Polycystic kidney disease is a kidney disorder passed down through families in which many cysts form in the kidneys, causing them to become enlarged.
Causes, incidence, and risk factors
Polycystic kidney disease (PKD) is passed down through families (inherited), usually as an autosomal dominant trait. If one parent carries the gene, the children have a 50% chance of developing the disorder.
Autosomal dominant PKD occurs in both children and adults, but it is much more common in adults. Symptoms often do not appear until middle age. It affects nearly 1 in 1,000 Americans. The actual number may be more, because some people do not have symptoms.
An autosomal recessive form of PKD also exists. It appears in infancy or childhood. This form is much less common than autosomal dominant PKS, but it tends to be very serious and gets worse quickly. It can cause serious lung and liver disease, end-stage kidney disease, and it usually causes death in infancy or childhood.
Persons with PKD have many clusters of cysts in the kidneys. What exactly triggers the cysts to form is unknown.
PKD is associated with the following conditions:
- Aortic aneurysms
- Brain aneurysms
- Cysts in the liver, pancreas, and testes
- DiverticulaÂ of the colon
As many as half of people with PKD have cysts on the liver. A family history of PKD increases your risk for the condition.
Recent studies in fundamental cell biology of cilia and flagella using experimental model organisms such as the round worm Caenorhabditis elegans and the mouse Mus musculus have shed light on how PKD develops in human patients. Biochemist James Calvet writes: “These discoveries are a testament to the power of genetics and the importance of animal models. Who would have thought to look at cilia at all as a basis for ADPKD if the direction had not been pointed out by these genetic studies?”
All cilia and flagella are constructed and maintained, by the process of intraflagellar transport, a cellular function that is also essential for the insertion of proteins at specific sites along cilia and flagella membranes. These inserted membrane proteins can initiate environmental sensing and intracellular signaling pathways. They play a special role in the cilia of renal epithelial cells, and are thought to be critical for normal renal cell development and function and are sorted out and localized to the cilia of renal epithelial cells by the aforementioned intraflagellar transport mechanism. Ciliated epithelial cells line the lumen of the urinary collecting ducts and sense the flow of urine. Failure in flow-sensing signaling results in programmed cell death (which is also known as apoptosis) of these renal epithelial cells, producing the characteristic multiple cysts of PKD. PKD may result from mutations of signaling and environmental sensing proteins, or failure in intraflagellar transport.

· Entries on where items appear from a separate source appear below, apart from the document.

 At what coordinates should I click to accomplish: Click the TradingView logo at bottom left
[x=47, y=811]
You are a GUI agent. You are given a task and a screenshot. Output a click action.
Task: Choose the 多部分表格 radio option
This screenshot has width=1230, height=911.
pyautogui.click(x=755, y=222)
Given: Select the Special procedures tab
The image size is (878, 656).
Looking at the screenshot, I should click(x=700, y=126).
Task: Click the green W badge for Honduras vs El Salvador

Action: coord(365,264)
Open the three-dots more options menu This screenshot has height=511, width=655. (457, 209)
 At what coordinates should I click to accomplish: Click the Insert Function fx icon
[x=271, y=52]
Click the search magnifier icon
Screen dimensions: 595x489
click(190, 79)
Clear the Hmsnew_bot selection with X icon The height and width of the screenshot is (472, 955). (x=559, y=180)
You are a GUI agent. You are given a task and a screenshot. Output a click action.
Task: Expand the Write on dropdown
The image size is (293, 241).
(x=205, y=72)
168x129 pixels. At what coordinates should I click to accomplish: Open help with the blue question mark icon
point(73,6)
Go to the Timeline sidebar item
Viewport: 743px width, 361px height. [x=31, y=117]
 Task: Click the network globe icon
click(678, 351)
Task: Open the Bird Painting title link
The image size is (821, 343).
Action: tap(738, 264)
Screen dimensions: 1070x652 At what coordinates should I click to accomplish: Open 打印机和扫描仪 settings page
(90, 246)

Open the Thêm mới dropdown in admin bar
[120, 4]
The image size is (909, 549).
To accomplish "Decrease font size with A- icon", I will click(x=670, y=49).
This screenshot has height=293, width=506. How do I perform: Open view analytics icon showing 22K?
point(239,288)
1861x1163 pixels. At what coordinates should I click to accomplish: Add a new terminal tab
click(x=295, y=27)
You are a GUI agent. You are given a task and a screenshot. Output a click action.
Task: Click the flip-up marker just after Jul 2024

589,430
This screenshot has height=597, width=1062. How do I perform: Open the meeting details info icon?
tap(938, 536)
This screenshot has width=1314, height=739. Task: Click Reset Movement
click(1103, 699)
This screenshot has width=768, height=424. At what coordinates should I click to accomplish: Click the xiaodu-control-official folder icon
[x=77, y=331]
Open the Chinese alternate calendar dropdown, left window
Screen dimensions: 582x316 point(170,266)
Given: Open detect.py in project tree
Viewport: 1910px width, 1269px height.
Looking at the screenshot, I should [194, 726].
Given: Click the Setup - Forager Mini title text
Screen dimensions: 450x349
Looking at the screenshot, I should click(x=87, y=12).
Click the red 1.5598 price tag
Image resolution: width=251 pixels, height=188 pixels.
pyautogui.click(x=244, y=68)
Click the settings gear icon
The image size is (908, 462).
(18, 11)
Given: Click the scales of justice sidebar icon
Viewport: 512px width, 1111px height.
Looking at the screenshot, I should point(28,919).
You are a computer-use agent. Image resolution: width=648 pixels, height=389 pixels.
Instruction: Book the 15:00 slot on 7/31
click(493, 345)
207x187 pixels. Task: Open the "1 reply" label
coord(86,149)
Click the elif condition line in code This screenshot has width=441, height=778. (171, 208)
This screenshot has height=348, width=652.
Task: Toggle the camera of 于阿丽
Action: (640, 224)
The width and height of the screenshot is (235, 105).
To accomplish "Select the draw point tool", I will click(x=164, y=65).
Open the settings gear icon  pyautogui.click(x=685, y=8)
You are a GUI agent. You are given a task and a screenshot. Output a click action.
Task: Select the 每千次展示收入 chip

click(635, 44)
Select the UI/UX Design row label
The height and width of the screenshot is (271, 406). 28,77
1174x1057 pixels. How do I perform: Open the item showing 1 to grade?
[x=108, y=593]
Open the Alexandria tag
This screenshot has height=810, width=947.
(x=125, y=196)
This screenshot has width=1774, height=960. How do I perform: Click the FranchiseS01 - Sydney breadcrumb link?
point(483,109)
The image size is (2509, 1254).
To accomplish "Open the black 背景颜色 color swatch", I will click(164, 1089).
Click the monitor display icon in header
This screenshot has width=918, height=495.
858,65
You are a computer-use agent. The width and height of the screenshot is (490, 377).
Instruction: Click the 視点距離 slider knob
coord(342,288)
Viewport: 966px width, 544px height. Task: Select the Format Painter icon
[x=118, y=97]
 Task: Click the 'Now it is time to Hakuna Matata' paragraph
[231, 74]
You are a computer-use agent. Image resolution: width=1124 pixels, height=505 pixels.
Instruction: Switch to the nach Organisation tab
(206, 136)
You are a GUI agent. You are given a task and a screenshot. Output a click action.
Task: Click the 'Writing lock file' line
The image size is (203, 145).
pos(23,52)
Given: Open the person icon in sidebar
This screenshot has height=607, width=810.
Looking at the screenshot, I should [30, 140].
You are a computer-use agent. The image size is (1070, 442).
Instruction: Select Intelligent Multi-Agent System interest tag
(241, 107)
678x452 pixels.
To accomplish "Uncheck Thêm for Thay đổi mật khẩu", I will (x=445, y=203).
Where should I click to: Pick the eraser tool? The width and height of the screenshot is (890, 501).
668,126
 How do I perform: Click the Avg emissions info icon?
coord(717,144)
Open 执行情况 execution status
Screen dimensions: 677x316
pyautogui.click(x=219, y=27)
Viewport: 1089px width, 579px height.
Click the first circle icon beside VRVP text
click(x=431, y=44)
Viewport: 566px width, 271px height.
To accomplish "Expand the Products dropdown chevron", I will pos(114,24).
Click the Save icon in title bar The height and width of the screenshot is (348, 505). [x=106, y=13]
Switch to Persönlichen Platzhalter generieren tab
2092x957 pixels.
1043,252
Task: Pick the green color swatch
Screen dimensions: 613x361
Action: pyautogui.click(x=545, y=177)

Two PKD genes, PKD1 and PKD2, encode membrane proteins that localize to a non-motile cilium on the renal tube cell. Polycystin-2 encoded by PKD2 gene is a calcium channel that allows extracellular calcium ions to enter the cell. Polycystin-1, encoded by PKD1 gene, is thought to be associated with polycystin-2 protein and regulates polycystin-2’s channel activity. The calcium ions are important cellular messengers, which trigger complicated biochemical pathways that lead to quiescence and differentiation. Malfunctions of polycystin-1 or polycystin-2 proteins, defects in the assembly of the cilium on the renal tube cell, failures in targeting these two proteins to the cilium, and deregulations of calcium signaling all likely cause the occurrence of PKD.
As stated above, defects in two genes are thought to be responsible for ADPKD. In 85% of patients, ADPKD is caused by mutations in the gene PKD1 on chromosome 16 (TRPP1); in 15% of patients mutations in PKD2 (TRPP2) are causative.
PKD and the “two hit” hypothesis
The two hit hypothesis (aka Knudson hypothesis ) is often used to explain the manifestation of polycystic kidney disease later in life even though the mutation is present at birth. This term is borrowed from cancer research stating that both copies of the gene present in the genome have to be “silenced” before cancer manifests itself (in Knudson’s case the silenced gene was Rb1). In ADPKD the original “hit” is congenital (in either the PKD1 or PKD2 genes) and the subsequent “hit” occurs later in life as the cells grow and divide. The two hit hypothesis as it relates to PKD was originally proposed by Reeders in 1992. Support for this hypothesis comes from the fact that ARPKD patients develop disease at birth, and somatic mutations in the “normal” copy of PKD1 or PKD2 have been found in cyst-lining epithelia.